Пройдёт тот летний день, наступят и пройдут другие дни, мы станем часто видеться, и Николай Робертович скажет мне про хрупкость и беззащитность, которые я любила и понимала как отвагу, противостоящую оскорблению: «Может быть, надо было не литературным занятиям предаваться, а упражнениям, укрепляющим оборонительные мышцы?» Приблизительно так, и, конечно, он шутил — с той милой, не явной усмешкой, свойственной избранникам, смеющимся не над другими.
В доме Родам Амирэджиби, вдовы Михаила Светлова и сестры известного писателя, не понаслышке знающей то, о чём речь, Николай Робертович читал вслух пьесу «Самоубийца». Пьеса, написанная им не свободно, но как изъявление попытки художника быть свободным, — в его одиноком исполнении была шедевр свободы артистизма. Особенно роль главного героя, бедного гражданина Подсекальникова, в тот вечер удалась трагически-усмешливому голосу Эрдмана. Неповторимый затаённый голос измученного и обречённого человека как бы вышел на волю, проговорился. Знаменитый артист Эраст Гарин, близкий Эрдману, умел говорить так, в честь дружбы и курьёза их общего знания, но и это навряд ли сохранилось, прошло.
В этом месте страницы нечаянно вижу прекрасное лицо Михаила Давыдовича Вольпина, самого, сколько знаю, близкого Николаю Эрдману человека. Только его могу я спросить: так ли? нет ли неточности какой? С безукоризненным достоинством снёс он долгую жизнь и погиб летом прошлого года в автомобильной катастрофе. Он тоже не имел обыкновения лишнего с лишними говорить. Но, если закрываю глаза и вижу его прекрасное лицо, — всё ли прошло, всё ли проходит?
Лето же, и несколько лет, — проходили. Инна и матушка её, оправившаяся от болезни, затеяли строить дом в том же посёлке, на его окраине. Мысль о доме, здравая, обнадёживающая, всегда естественная для человечества, — в том случае ощущалась мной как каторга: неподъемлемость, бессмысленная громоздкость, преодолеваемая лишь Сизифом для подвига и мифа.
Деньги, надобные для жизни, Николай Робертович зарабатывал тем литературным трудом, который особенно труден, потому что не освободителен, не утешителен для автора. Сразу же чётко замечу, что жена его и тёща не были корыстны, были добры и щедры. Многие обездоленные животные, собаки и кошки, также растения обрели неисчислимую долю любви и приют вблизи строящегося дома. Просто — не об участке, об участи речь, о несчастии, диким и убогим памятником которому стоит этот дом, не знаю, кому принадлежащий. В нашей общей местности, или в моей, как истолкуем английскую поговорку про дом и крепость? Всё — пустое.

**Исходные данные:**
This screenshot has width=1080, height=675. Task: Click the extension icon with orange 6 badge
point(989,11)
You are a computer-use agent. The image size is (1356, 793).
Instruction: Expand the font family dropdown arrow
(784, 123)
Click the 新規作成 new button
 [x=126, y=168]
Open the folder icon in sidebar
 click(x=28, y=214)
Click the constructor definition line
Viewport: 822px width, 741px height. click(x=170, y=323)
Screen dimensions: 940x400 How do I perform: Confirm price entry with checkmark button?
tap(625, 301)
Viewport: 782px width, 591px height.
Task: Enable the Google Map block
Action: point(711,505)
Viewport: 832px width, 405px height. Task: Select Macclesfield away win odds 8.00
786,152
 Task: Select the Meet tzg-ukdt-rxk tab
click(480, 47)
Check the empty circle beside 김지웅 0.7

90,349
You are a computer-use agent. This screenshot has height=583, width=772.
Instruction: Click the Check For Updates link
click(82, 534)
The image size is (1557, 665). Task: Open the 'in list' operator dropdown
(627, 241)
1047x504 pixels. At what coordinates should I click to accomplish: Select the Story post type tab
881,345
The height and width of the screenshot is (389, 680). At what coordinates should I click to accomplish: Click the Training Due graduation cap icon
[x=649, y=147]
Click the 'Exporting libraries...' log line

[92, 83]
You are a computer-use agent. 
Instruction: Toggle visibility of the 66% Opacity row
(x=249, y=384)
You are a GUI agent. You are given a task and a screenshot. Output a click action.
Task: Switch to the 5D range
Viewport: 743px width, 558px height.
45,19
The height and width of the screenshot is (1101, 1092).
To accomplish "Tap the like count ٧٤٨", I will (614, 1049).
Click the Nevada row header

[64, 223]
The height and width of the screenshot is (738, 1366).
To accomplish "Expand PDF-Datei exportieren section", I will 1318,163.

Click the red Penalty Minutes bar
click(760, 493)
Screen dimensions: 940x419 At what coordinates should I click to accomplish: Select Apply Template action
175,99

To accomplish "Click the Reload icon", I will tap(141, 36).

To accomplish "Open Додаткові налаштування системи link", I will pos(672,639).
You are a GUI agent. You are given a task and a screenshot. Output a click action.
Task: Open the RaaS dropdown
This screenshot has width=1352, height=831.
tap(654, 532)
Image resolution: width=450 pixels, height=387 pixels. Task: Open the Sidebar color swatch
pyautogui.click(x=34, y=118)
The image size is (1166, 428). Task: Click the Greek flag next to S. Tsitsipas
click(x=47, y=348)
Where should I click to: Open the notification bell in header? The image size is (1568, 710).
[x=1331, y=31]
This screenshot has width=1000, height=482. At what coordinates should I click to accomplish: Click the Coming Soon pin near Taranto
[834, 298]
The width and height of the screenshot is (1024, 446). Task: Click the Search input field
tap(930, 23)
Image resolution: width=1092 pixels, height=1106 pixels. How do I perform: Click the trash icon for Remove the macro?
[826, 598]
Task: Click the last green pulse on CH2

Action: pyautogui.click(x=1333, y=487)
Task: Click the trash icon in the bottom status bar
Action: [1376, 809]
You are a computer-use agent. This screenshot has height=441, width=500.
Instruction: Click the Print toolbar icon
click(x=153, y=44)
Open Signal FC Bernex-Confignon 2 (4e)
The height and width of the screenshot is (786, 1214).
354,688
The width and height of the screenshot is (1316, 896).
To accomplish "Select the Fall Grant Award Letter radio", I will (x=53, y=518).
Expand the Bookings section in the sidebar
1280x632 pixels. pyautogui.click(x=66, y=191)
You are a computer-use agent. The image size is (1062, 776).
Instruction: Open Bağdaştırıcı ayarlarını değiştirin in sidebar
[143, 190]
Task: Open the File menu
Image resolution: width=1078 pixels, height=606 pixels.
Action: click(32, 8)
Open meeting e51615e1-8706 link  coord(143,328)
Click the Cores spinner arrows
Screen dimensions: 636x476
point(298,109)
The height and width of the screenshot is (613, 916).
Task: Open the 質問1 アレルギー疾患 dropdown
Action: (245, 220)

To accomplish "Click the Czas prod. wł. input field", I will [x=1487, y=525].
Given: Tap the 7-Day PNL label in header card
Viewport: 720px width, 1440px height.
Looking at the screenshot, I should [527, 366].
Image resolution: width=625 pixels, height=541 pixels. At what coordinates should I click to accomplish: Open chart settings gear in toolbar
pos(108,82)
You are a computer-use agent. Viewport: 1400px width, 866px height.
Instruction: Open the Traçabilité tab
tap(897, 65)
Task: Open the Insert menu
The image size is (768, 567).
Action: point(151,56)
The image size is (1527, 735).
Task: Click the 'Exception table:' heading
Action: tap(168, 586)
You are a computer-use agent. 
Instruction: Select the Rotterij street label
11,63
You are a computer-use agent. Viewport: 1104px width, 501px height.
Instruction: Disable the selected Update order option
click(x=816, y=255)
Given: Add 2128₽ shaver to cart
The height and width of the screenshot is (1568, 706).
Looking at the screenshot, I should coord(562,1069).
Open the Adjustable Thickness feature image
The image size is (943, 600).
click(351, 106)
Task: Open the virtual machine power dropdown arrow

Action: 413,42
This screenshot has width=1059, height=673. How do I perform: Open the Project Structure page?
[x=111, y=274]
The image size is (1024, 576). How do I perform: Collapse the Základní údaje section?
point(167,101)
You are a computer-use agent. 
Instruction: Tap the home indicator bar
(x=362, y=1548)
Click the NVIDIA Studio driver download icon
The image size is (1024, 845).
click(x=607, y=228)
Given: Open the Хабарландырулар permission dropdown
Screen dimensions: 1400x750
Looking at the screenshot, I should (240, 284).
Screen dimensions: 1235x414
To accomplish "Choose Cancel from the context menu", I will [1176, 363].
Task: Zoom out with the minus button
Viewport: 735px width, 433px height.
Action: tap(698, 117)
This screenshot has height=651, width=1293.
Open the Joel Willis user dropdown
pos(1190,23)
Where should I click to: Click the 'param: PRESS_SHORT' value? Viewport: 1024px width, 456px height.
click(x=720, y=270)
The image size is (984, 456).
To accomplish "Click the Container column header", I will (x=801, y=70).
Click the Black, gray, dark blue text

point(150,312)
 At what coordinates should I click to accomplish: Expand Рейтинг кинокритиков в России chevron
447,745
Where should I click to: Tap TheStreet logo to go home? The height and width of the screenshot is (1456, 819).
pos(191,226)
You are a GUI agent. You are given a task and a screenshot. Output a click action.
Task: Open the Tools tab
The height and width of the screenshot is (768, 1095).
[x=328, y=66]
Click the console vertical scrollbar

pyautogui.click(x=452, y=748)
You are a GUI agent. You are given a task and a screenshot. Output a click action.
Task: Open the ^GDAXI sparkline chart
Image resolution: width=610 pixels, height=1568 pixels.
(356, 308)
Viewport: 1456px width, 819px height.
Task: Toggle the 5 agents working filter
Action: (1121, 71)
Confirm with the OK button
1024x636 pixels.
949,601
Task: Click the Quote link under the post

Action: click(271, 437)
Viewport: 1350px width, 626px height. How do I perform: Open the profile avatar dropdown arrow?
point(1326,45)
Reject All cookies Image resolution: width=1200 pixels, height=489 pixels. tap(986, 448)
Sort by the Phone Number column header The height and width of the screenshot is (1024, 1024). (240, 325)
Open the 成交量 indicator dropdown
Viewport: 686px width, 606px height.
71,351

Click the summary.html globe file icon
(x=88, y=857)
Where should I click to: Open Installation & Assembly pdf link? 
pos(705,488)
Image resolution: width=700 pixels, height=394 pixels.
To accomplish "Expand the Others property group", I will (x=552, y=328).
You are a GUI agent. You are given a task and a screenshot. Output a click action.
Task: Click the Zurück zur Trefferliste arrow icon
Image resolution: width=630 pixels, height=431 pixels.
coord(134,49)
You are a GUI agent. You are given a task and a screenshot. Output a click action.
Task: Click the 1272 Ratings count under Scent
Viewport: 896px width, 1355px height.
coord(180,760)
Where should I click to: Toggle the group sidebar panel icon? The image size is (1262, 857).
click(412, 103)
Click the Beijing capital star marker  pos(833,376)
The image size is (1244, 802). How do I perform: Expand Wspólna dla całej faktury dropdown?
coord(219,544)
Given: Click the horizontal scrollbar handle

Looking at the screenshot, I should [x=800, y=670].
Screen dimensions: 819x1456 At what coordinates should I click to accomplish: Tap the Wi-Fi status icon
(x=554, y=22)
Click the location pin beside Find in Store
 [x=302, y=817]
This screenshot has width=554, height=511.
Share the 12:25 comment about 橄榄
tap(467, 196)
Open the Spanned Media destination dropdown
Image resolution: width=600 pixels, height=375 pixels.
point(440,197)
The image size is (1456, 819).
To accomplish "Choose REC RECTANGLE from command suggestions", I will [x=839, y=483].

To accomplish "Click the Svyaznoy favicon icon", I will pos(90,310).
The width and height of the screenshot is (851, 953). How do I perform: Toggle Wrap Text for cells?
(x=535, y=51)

**Описание задания:** Переведите, пожалуйста, на английский язык предложение из отрывка о Николае Эрдмане: «С безукоризненным достоинством снёс он долгую жизнь и погиб летом прошлого года в автомобильной катастрофе».

**Ожидаемый ответ:** He bore his long life with impeccable dignity and died last summer in a car accident.